If, then, we theoretically regard porcelain as a compound of a silicate of alumina with an alkaline silicate of the same base, we may say that the glaze of porcelain is formed by the latter body alone, that it is, in fact, merely a fused felspar. But as in the case of the paste, so in the glaze there is generally present an excess of silica, derived from the quartz contained in the petuntse or pegmatite, and this silica enters into combination with some other bases which are present in the constituents of the glaze, thereby increasing its fusibility and modifying the contraction in cooling. The most important of these additional bases is lime, so that the more fusible type may be called a calcareous, as opposed to a more refractory or purely felspathic glaze. As much as 21 per cent. of lime has been found in some Chinese glazes, the amount of alumina being proportionately reduced.

There is more or less lime in the glaze of most kinds of European hard porcelain, but the exceptionally hard and refractory paste made at SÈvres since the time of Brongniart is covered by a glaze of corresponding hardness from which that earth is absent. This hard paste has, however, of late been replaced in part by one of a milder type, and with this latter a calcareous glaze has been adopted even at SÈvres, the object of the change being, as we have said, to allow of a more brilliant decoration.

There is a perceptible difference in the aspect of these two types of glazes after firing. The hard, non-calcareous glaze has a slightly milky look. The softer calcareous type is more brilliant, and approaches in transparence and limpidity to the lead glazes of soft porcelain.
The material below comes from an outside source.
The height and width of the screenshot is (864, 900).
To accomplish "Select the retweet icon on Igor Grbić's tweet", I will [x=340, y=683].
A glaze of this last kind was used at SÈvres for a few years after the first introduction of the hard paste, and perhaps also at Dresden in quite early days.

The principal objection to a hard refractory glaze, such as that so long in use at SÈvres, arises from the difficulty of properly incorporating the enamel colours with its body. The restriction of the number of pigments that can be employed, both under and on the surface of the glaze, in consequence of the high temperature at which the latter melts, is another drawback. The dulness, the ‘painted on’ look of so much of the decoration on European hard paste porcelain, is in great measure a consequence of the employment of a glaze that is only softened at a high temperature. As an example of a medium type of glaze we give the composition of that used at Berlin in 1836. This consisted of kaolin, 31 per cent.; quartz, 43 per cent.; gypsum, 14 per cent.; and ground porcelain, 12 per cent. A glaze long in use at Dresden is of a very similar character. Felspar, it will be seen, does not enter into its composition, and such a glaze can contain but little potash or soda. With this we may contrast the hard glaze of SÈvres, composed simply of ground pegmatite, a rock consisting mainly of felspar. This glaze yields on analysis 74 per cent. of silica, 17 per cent. of alumina, and as much as 8 per cent. of potash.
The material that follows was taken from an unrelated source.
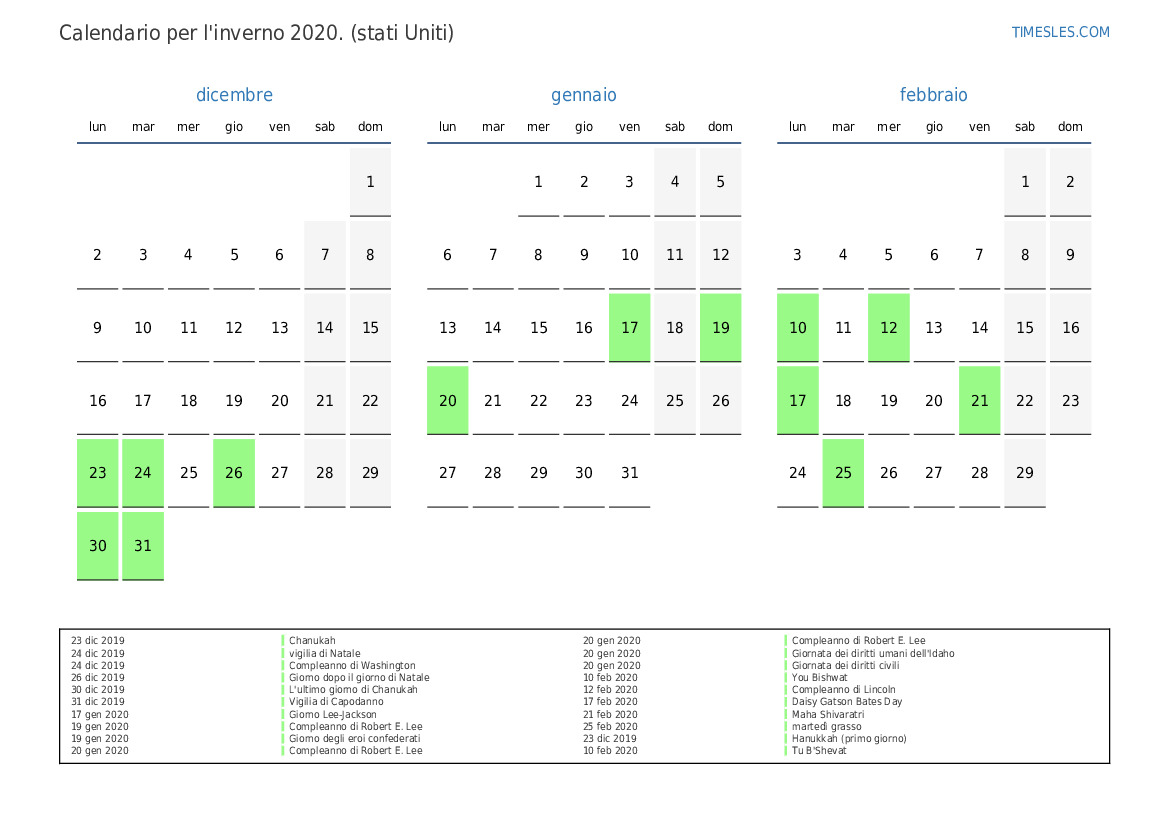Choose highlighted January 20 date
This screenshot has height=827, width=1169.
point(448,401)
The glaze on Chinese porcelain is prepared by mixing certain special varieties of petuntse with an impure lime, prepared by burning limestone with dry fern as fuel. It contains, as we have seen, from 15 to 21 per cent. of lime, 5 to 6 per cent. of alkalis, 11 per cent. of alumina, and 66 per cent. of silica.

We give these examples to illustrate the principal types of glazes used for hard paste porcelain. It will be noticed that the constituents are drawn from widely different sources.

The glazes of soft paste porcelain always contain a large amount both of lead and of potash or soda, so that they approximate in composition to a flint glass. The alkalis, generally introduced as carbonates, necessitate a previous fritting of part at least of the materials. Boracic acid plays an important part in the glaze of most modern English wares: it is generally introduced in the form of borate of soda or borax. This acid replaces in part the silica, just as in the paste the glassy materials are replaced by bone-earth.